*** Opening DATA EXTRACT ***
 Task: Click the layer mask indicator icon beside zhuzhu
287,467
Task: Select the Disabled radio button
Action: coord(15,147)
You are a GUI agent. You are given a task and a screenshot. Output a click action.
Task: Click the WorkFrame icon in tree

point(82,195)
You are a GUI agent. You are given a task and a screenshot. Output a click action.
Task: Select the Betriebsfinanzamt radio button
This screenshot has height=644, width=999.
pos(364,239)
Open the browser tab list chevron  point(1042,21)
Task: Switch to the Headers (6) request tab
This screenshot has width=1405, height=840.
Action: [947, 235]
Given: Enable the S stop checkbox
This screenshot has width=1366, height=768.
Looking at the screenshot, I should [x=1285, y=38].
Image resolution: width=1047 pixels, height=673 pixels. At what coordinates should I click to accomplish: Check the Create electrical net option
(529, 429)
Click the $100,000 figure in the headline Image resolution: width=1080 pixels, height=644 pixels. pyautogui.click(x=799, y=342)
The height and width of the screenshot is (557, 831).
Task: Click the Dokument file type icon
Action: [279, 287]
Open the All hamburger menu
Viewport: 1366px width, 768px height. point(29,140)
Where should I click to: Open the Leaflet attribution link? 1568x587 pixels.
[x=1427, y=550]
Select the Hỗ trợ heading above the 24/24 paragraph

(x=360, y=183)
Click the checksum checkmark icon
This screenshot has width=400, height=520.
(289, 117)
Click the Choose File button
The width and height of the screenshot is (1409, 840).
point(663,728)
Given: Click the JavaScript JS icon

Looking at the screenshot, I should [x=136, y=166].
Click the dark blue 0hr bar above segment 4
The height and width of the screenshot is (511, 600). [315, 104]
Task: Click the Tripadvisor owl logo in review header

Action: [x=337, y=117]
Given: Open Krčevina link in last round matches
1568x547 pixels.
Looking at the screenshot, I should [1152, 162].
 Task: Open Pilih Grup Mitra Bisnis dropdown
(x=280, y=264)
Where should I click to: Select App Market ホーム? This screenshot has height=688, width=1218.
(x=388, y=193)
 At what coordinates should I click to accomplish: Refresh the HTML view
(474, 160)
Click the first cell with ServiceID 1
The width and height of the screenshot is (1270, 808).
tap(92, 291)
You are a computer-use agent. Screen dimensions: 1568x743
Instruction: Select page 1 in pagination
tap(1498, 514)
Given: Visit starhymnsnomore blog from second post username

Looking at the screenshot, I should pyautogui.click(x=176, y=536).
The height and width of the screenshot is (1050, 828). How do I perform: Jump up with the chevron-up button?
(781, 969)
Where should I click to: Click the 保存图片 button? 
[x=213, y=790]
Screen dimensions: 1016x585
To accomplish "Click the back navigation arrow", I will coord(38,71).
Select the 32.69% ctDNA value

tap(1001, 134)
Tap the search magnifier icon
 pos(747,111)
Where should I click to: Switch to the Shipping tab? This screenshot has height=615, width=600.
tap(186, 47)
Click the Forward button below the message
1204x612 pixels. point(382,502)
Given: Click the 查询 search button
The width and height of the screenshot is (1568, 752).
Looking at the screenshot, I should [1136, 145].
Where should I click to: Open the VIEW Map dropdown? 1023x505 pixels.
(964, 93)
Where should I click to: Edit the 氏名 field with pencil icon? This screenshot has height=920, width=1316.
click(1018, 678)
*** Closing DATA EXTRACT ***
- [ASSIGNMENT] Please output the material above exactly as it reads.

- [OUTPUT]
 Task: Click the layer mask indicator icon beside zhuzhu
287,467
Task: Select the Disabled radio button
Action: coord(15,147)
You are a GUI agent. You are given a task and a screenshot. Output a click action.
Task: Click the WorkFrame icon in tree

point(82,195)
You are a GUI agent. You are given a task and a screenshot. Output a click action.
Task: Select the Betriebsfinanzamt radio button
This screenshot has height=644, width=999.
pos(364,239)
Open the browser tab list chevron  point(1042,21)
Task: Switch to the Headers (6) request tab
This screenshot has width=1405, height=840.
Action: [947, 235]
Given: Enable the S stop checkbox
This screenshot has width=1366, height=768.
Looking at the screenshot, I should [x=1285, y=38].
Image resolution: width=1047 pixels, height=673 pixels. At what coordinates should I click to accomplish: Check the Create electrical net option
(529, 429)
Click the $100,000 figure in the headline Image resolution: width=1080 pixels, height=644 pixels. pyautogui.click(x=799, y=342)
The height and width of the screenshot is (557, 831).
Task: Click the Dokument file type icon
Action: [279, 287]
Open the All hamburger menu
Viewport: 1366px width, 768px height. point(29,140)
Where should I click to: Open the Leaflet attribution link? 1568x587 pixels.
[x=1427, y=550]
Select the Hỗ trợ heading above the 24/24 paragraph

(x=360, y=183)
Click the checksum checkmark icon
This screenshot has width=400, height=520.
(289, 117)
Click the Choose File button
The width and height of the screenshot is (1409, 840).
point(663,728)
Given: Click the JavaScript JS icon

Looking at the screenshot, I should [x=136, y=166].
Click the dark blue 0hr bar above segment 4
The height and width of the screenshot is (511, 600). [315, 104]
Task: Click the Tripadvisor owl logo in review header

Action: [x=337, y=117]
Given: Open Krčevina link in last round matches
1568x547 pixels.
Looking at the screenshot, I should [1152, 162].
 Task: Open Pilih Grup Mitra Bisnis dropdown
(x=280, y=264)
Where should I click to: Select App Market ホーム? This screenshot has height=688, width=1218.
(x=388, y=193)
 At what coordinates should I click to accomplish: Refresh the HTML view
(474, 160)
Click the first cell with ServiceID 1
The width and height of the screenshot is (1270, 808).
tap(92, 291)
You are a computer-use agent. Screen dimensions: 1568x743
Instruction: Select page 1 in pagination
tap(1498, 514)
Given: Visit starhymnsnomore blog from second post username

Looking at the screenshot, I should pyautogui.click(x=176, y=536).
The height and width of the screenshot is (1050, 828). How do I perform: Jump up with the chevron-up button?
(781, 969)
Where should I click to: Click the 保存图片 button? 
[x=213, y=790]
Screen dimensions: 1016x585
To accomplish "Click the back navigation arrow", I will coord(38,71).
Select the 32.69% ctDNA value

tap(1001, 134)
Tap the search magnifier icon
 pos(747,111)
Where should I click to: Switch to the Shipping tab? This screenshot has height=615, width=600.
tap(186, 47)
Click the Forward button below the message
1204x612 pixels. point(382,502)
Given: Click the 查询 search button
The width and height of the screenshot is (1568, 752).
Looking at the screenshot, I should [1136, 145].
Where should I click to: Open the VIEW Map dropdown? 1023x505 pixels.
(964, 93)
Where should I click to: Edit the 氏名 field with pencil icon? This screenshot has height=920, width=1316.
click(1018, 678)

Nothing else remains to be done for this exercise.